A scraper for Autobiography collection.
Source: garamantas.lv

First, all links to the autobiographies were identified in the collection, using https://garamantas.lv/lv/collection/index?CollectionSearch%5Brepository_id%5D=1115628 as a base URL. Key to the autobiography links was combination of "/lv/collection/" and IDs of each collection. The result, however, will exceed the 219 autobiographies.

In [2]:
import requests
from bs4 import BeautifulSoup
import csv
from urllib.parse import urljoin
import re

def find_unique_collection_pages(base_url):
    """
    Finds all unique collection pages containing '/lv/collection/' in the base URL.
    Returns a list of absolute URLs.
    """
    response = requests.get(base_url)
    soup = BeautifulSoup(response.content, 'html.parser')
    collection_links = set()  # Using a set to ensure uniqueness

    for link in soup.find_all('a', href=True):
        absolute_url = urljoin(base_url, link['href'])
        if '/lv/collection/' in absolute_url:
            collection_links.add(absolute_url)

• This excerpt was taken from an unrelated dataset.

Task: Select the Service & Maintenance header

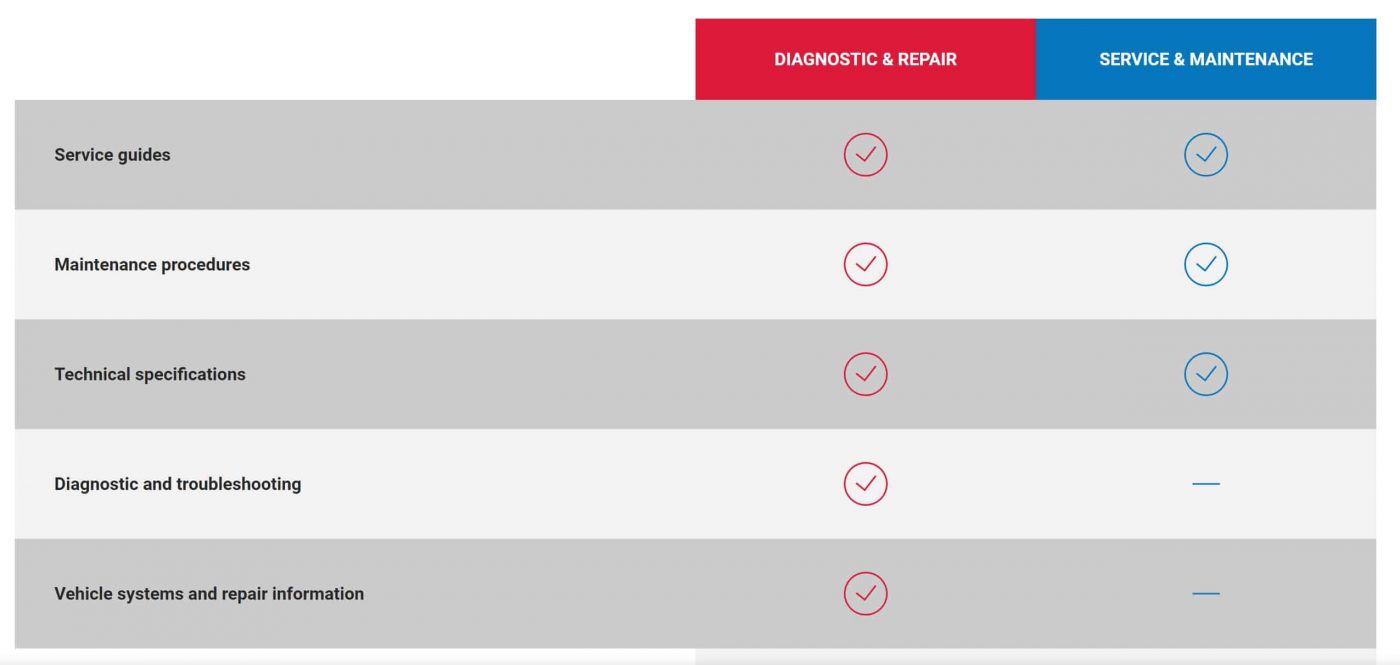Action: click(1206, 59)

    return list(collection_links)

def scrape_and_save_links(collection_links):
    """
    Scrapes links from each collection page and saves unique links to 'links.csv'.
    """
    unique_links = set()  # Set to store unique links
    for collection_link in collection_links:
        response = requests.get(collection_link)
        soup = BeautifulSoup(response.content, 'html.parser')
        target_links = soup.find_all('a', href=True)

        for link in target_links:
            href = link['href']
            # Check if the link matches the specified structure
            if re.match(r'/lv/collection/\d{7,}/[a-zA-Z]+', href):
                unique_links.add(href)  # Add to set to ensure uniqueness

    # Save the unique links to 'links.csv'
    with open('links.csv', 'w', newline='') as csvfile:
        writer = csv.writer(csvfile)
        writer.writerow(['Link'])
        for link in unique_links:
            writer.writerow([link])

    print(f"{len(unique_links)} autobiography links saved to links.csv")

# Example usage:
base_url = 'https://garamantas.lv/lv/collection/index?CollectionSearch%5Brepository_id%5D=1115628'
collection_pages = find_unique_collection_pages(base_url)
scrape_and_save_links(collection_pages)

428 unique links saved to links.csv


428 unique links are a significantly more than the actual number of 219 autobiographies, but this selection allowed to analyse the structures of the data in the repository. With a simple function it will be possible to filter the unnecessary files and reconstitute them as full URLs for each of the autobiographies.